OOM on Pubsub using hubspot source

  • Is this your first time deploying Airbyte?: No
  • OS Version / Instance: GKE, n2-standard-16
  • Memory / Disk: 100gb
  • Deployment: Kubernetes
  • Airbyte Version: 0.35.66-alpha
  • Source name/version: source-hubspot 0.1.52
  • Destination name/version: destination-pubsub 0.1.4
  • Step: Initial/First sync failure on very large dataset
  • Description:
  • We are trying to sync a very large hubspot account which has over 3million contacts (others are high, but contacts is the largest)
  • The source sync’s company finishes fine and moves onto contact, however at some point after the destination seems to be OOM and exit, making this fail.
  • We have tried bumping resource allocation for worker all the way upto 32Gb and same problem (running another one with 54Gb now - in progress)
  • Trying to find if its a leak somewhere or some code path accumulating all data before pushing it out to destination. Should the pubsub destination extend from CommitOnState consumer instead of FailureTracking consumer? Or should the source be sending periodic state messages for flushing it out instead of accumulating? If neither there is definitely a leak and any pointers on where to look/fix will be appreciated. Happy to send PR.

If you sync a smaller stream or less data with a shorter period the sync works?

Yeah it finished companies (around 200k) before moving to contacts. Since this is the first sync we can’t really reduce this further, need those contacts processed as well. For making sure initial sync successful, we disabled this and running manually until it’s successful.

Split the connection between larger stream is an option Prasanna? Also if you want further investigation you can open a Github issue adding more info about how many records etc

With the 54Gb configuration, it managed to commit a new state, even though the 3 sync attempts ended in failures. This is not a problem anymore because incremental syncs deal with significantly less amount of records, but it could happen again if we needed to sync another large Hubspot account.

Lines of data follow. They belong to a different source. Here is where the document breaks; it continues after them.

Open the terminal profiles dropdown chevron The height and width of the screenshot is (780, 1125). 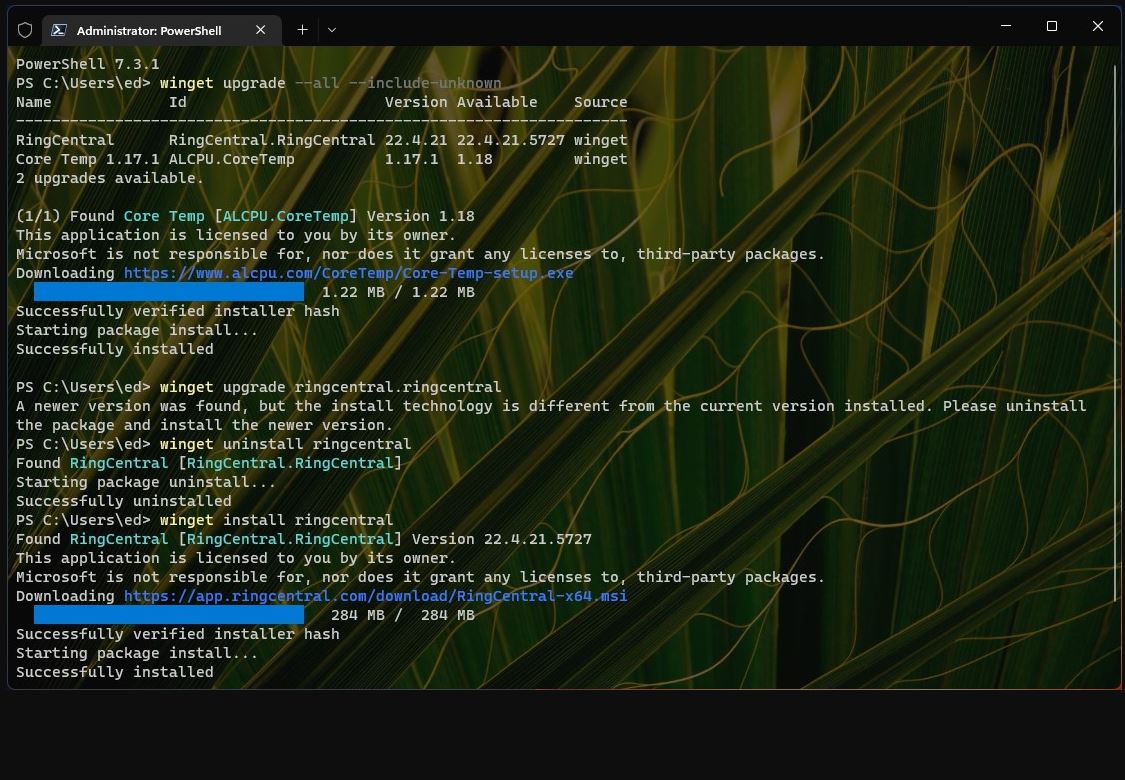click(331, 30)
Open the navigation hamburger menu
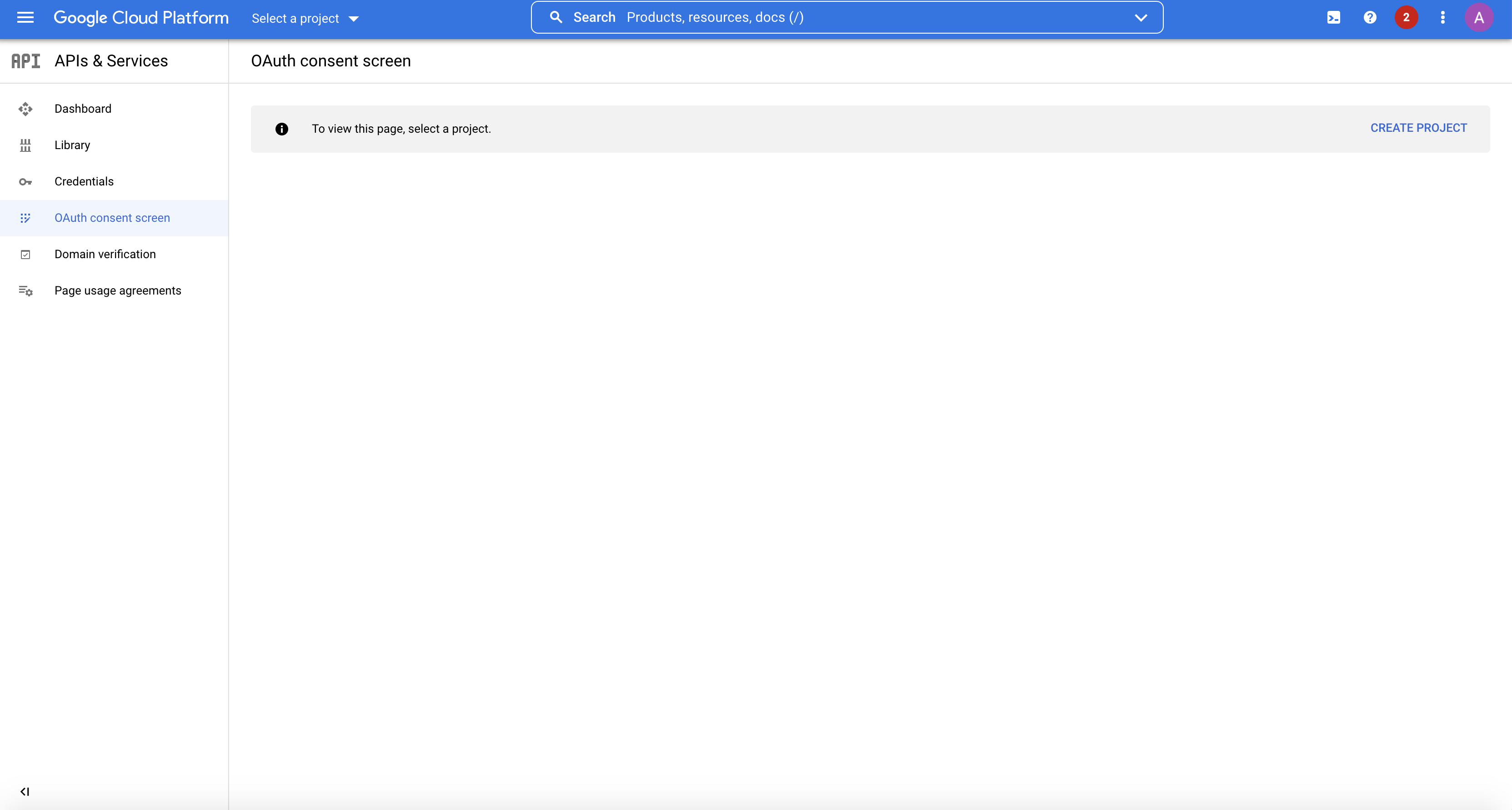 [x=25, y=18]
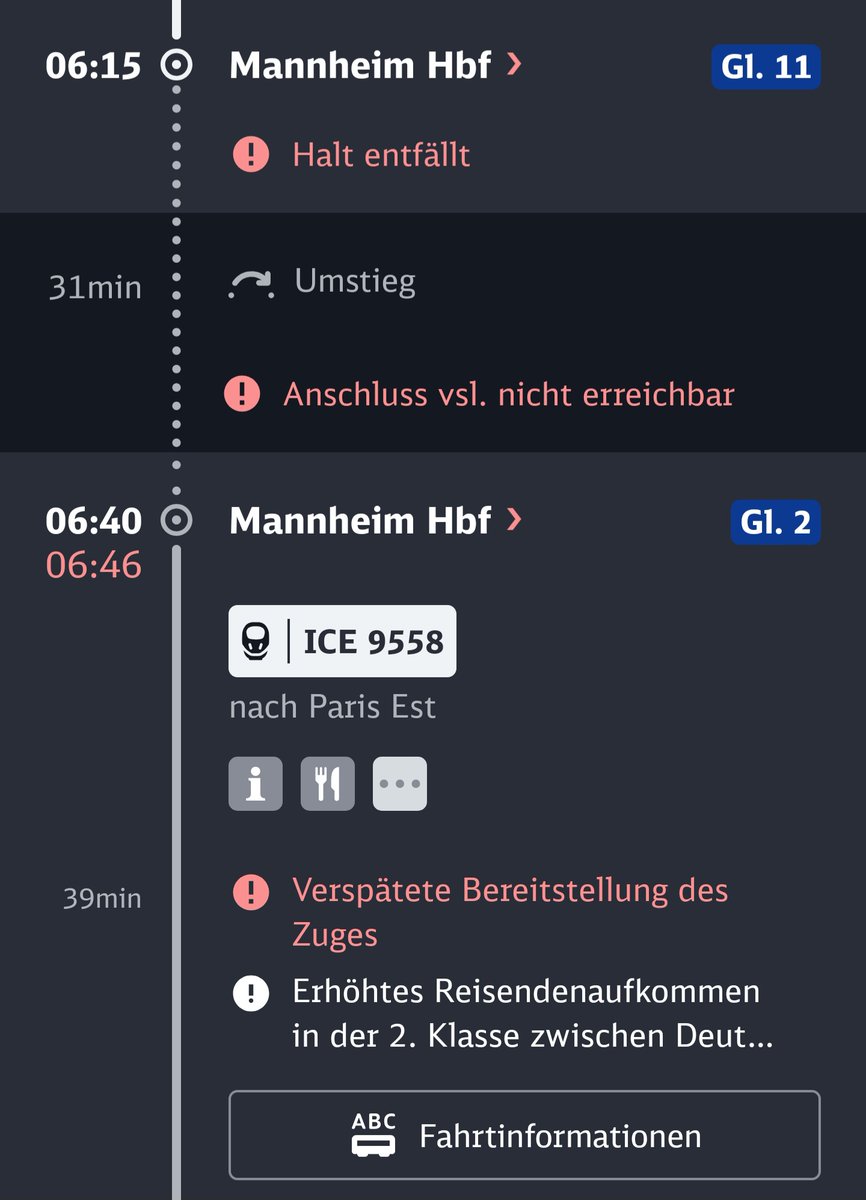Select the 06:15 Mannheim Hbf stop
Image resolution: width=866 pixels, height=1200 pixels.
(360, 66)
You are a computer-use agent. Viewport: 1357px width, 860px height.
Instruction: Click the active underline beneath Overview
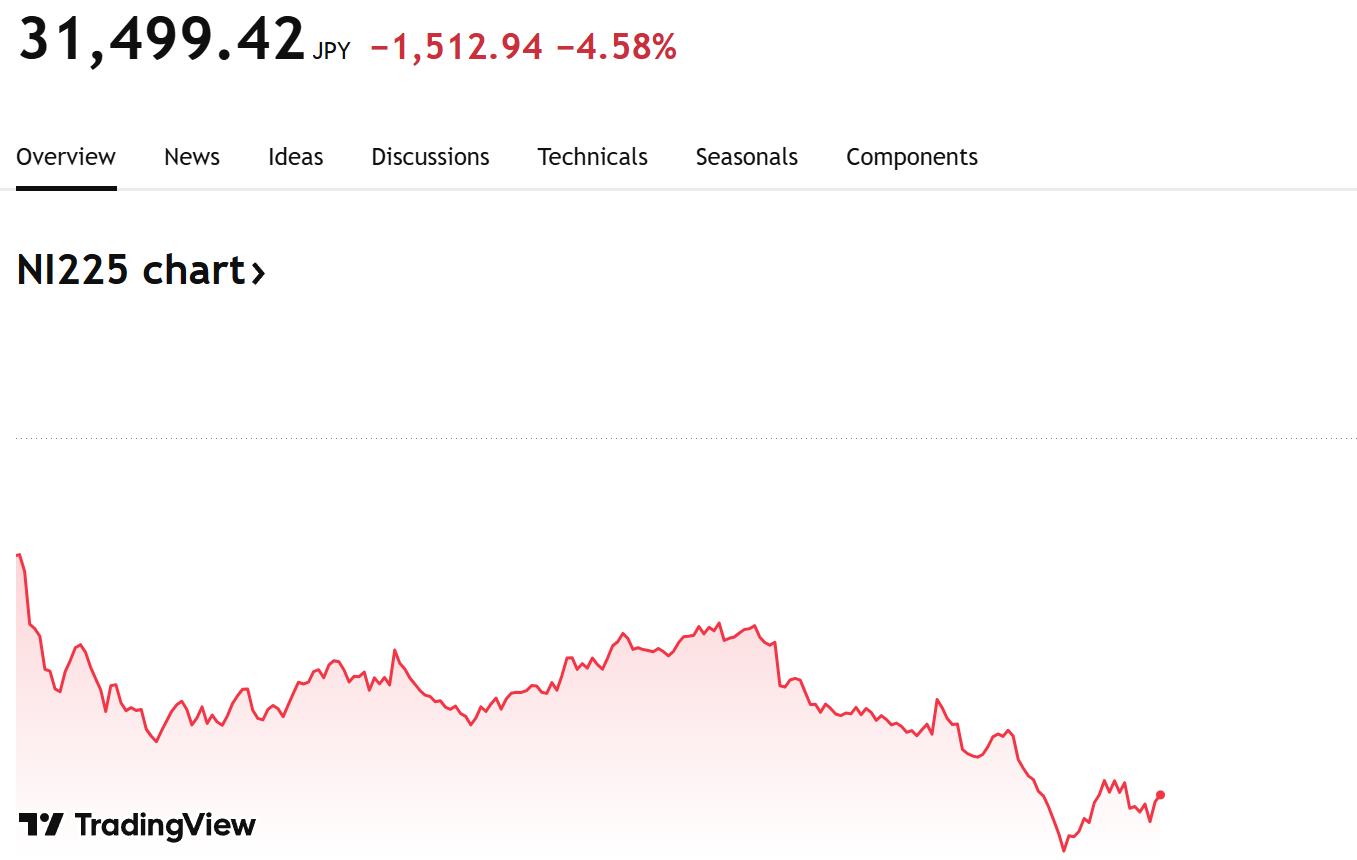tap(66, 188)
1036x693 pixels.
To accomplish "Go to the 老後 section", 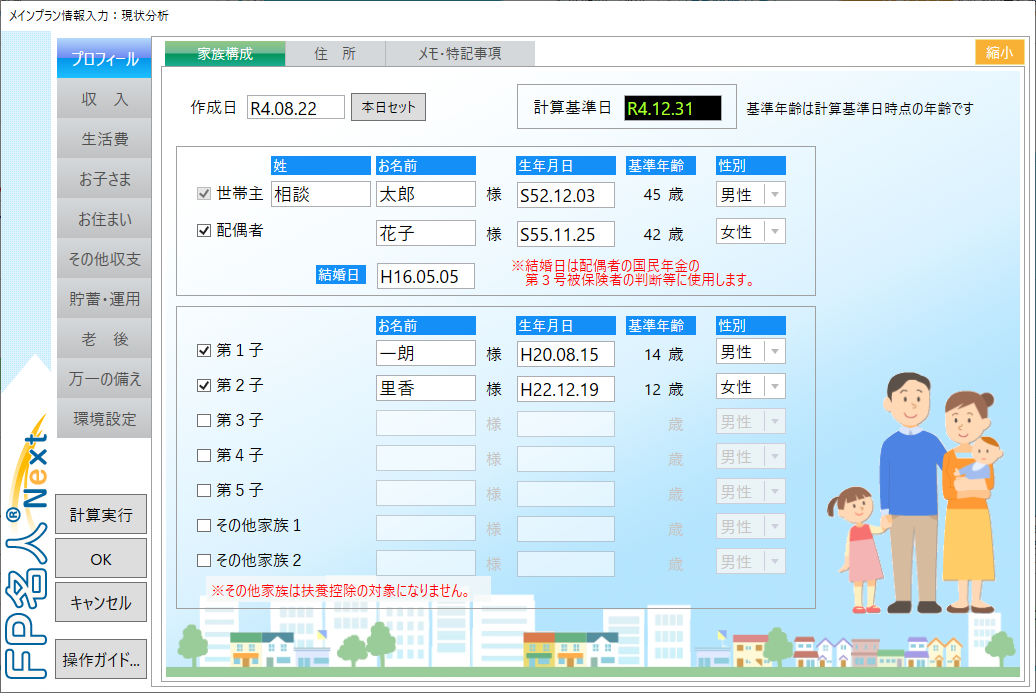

For other sources, we have split the connection to sync big streams isolatedly, but we have seen rate limit issues, as the split connections may end up running in parallel. Marcos, do you know if there’s any way of working around that?

For other sources, we have split the connection to sync big streams isolatedly, but we have seen rate limit issues, as the split connections may end up running in parallel. Marcos, do you know if there’s any way of working around that?

I’ll ask the connector team Luis